:: What the task requires ::
Your response to the data below should hold nothing except the lines from the one containing "At what coordinates" down to the one containing "This screenshot has height=701, width=670.", reproduced exactly and without pictures.

-------

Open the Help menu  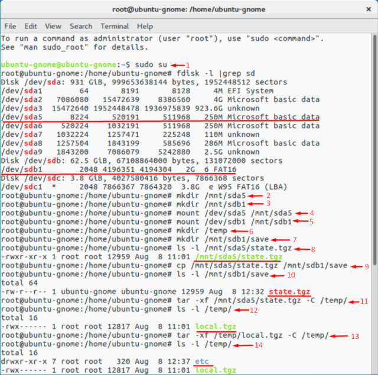click(145, 26)
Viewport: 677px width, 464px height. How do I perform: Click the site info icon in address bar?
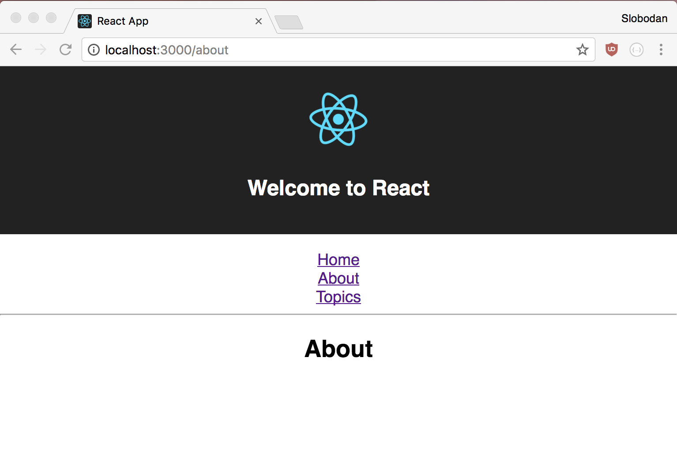click(x=94, y=50)
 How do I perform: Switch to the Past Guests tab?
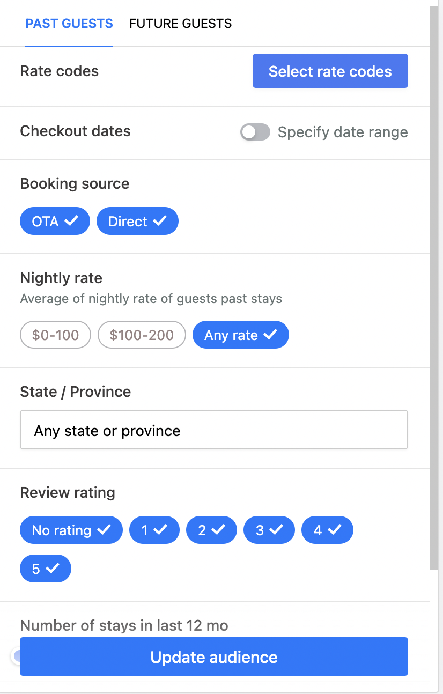69,24
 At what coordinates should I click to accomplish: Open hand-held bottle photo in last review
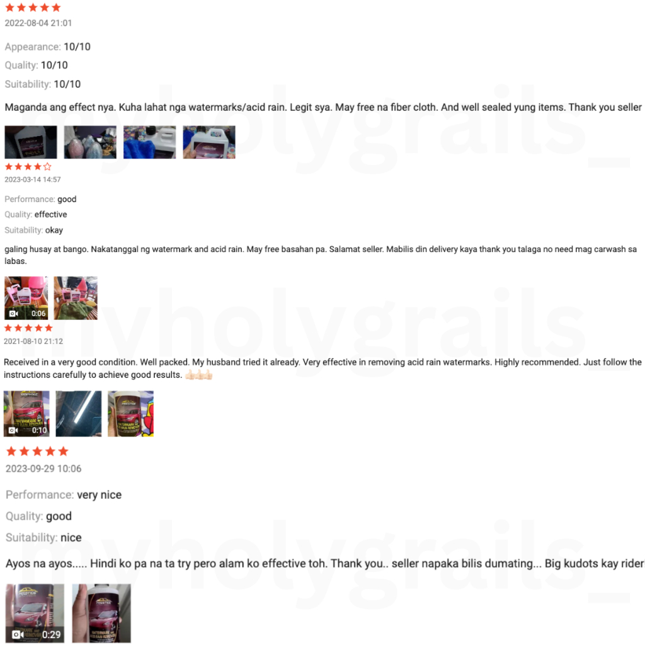tap(101, 613)
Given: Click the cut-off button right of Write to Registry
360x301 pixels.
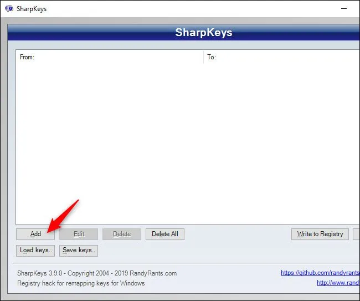Looking at the screenshot, I should coord(356,234).
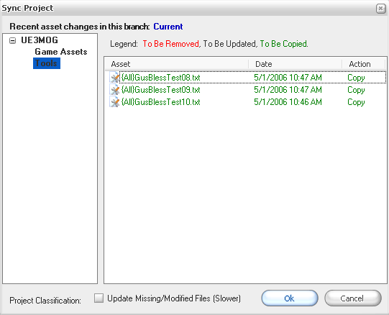Viewport: 389px width, 315px height.
Task: Click the file icon beside GusBlessTest10.txt
Action: point(114,102)
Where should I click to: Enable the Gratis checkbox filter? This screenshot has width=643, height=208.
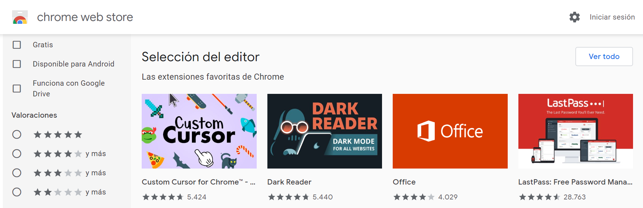coord(17,45)
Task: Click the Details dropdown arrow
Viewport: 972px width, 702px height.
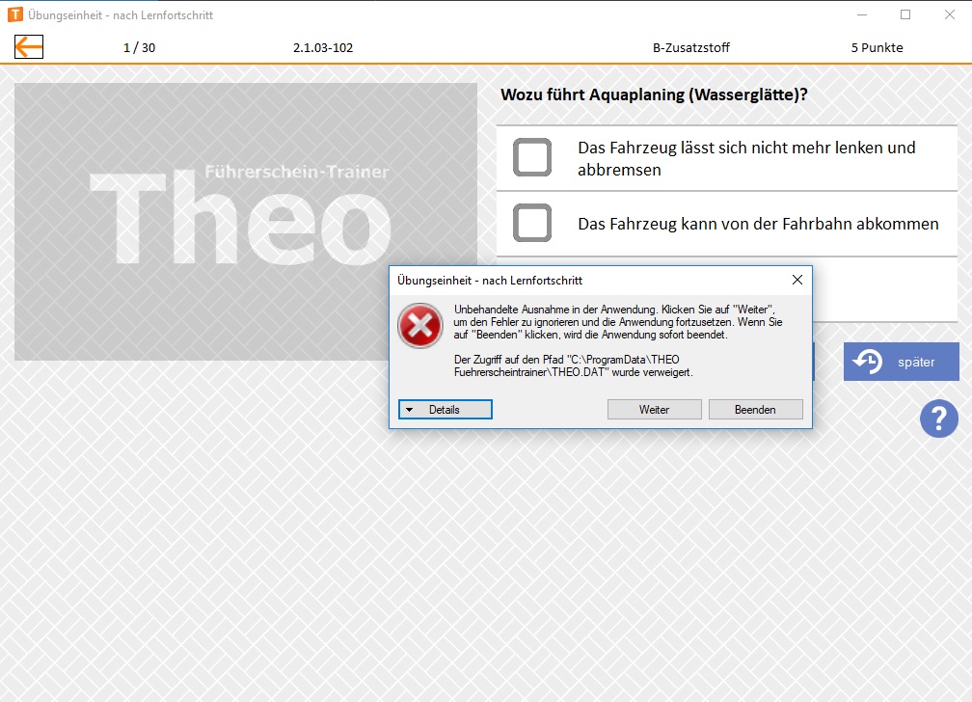Action: tap(409, 410)
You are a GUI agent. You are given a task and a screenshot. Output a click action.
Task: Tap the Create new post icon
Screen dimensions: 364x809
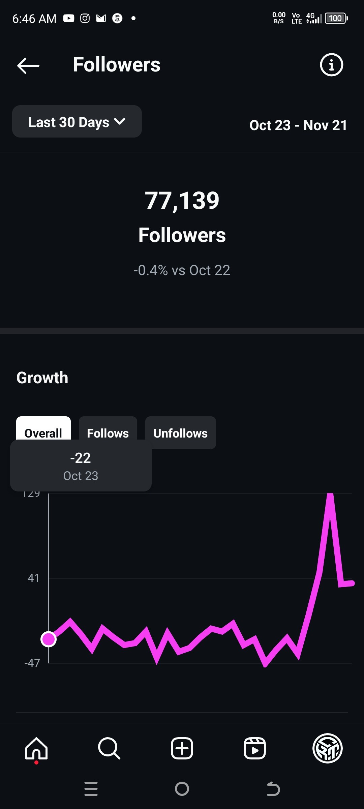click(x=182, y=748)
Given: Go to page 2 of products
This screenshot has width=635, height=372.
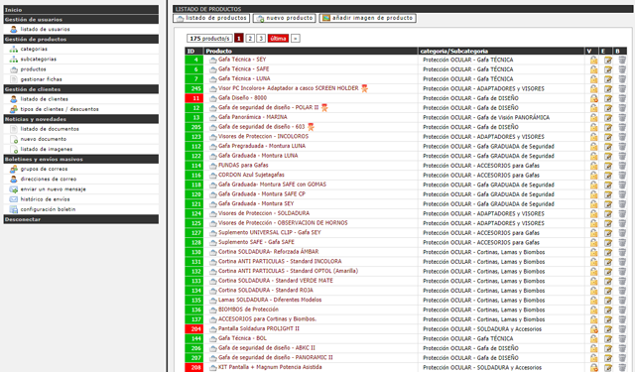Looking at the screenshot, I should (250, 39).
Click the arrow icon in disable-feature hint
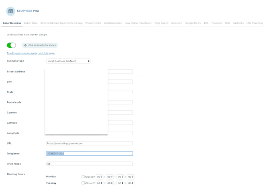The image size is (265, 185). [26, 45]
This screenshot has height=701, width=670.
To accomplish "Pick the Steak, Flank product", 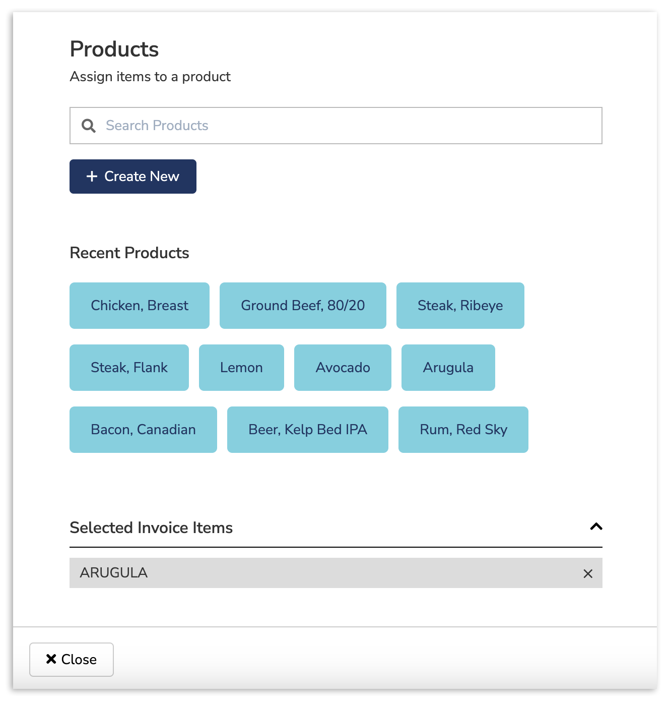I will 129,368.
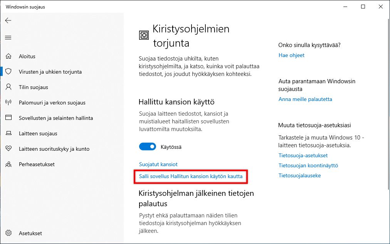This screenshot has width=390, height=244.
Task: Click Anna meille palautetta feedback link
Action: click(305, 99)
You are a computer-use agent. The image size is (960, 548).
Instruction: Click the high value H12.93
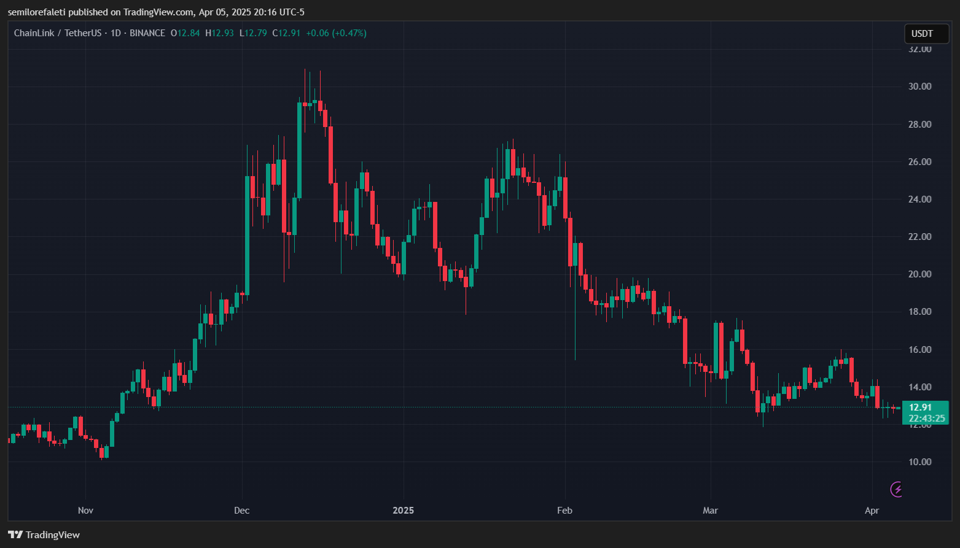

-------

:: Finished exercise ::
 At what coordinates should I click to accomplish: Open hand-held bottle photo in last review
tap(101, 613)
Given: Click the cut-off button right of Write to Registry
360x301 pixels.
Looking at the screenshot, I should coord(356,234).
Viewport: 389px width, 315px height.
Task: Click the file icon beside GusBlessTest10.txt
Action: point(114,102)
Where should I click to: Enable the Gratis checkbox filter? This screenshot has width=643, height=208.
coord(17,45)
Task: Click the Details dropdown arrow
Viewport: 972px width, 702px height.
Action: tap(409, 410)
You are a GUI agent. You are given a task and a screenshot. Output a click action.
Task: Tap the Create new post icon
Screen dimensions: 364x809
click(x=182, y=748)
Given: Go to page 2 of products
This screenshot has width=635, height=372.
Looking at the screenshot, I should (250, 39).
Click the arrow icon in disable-feature hint
The image size is (265, 185). [26, 45]
This screenshot has height=701, width=670.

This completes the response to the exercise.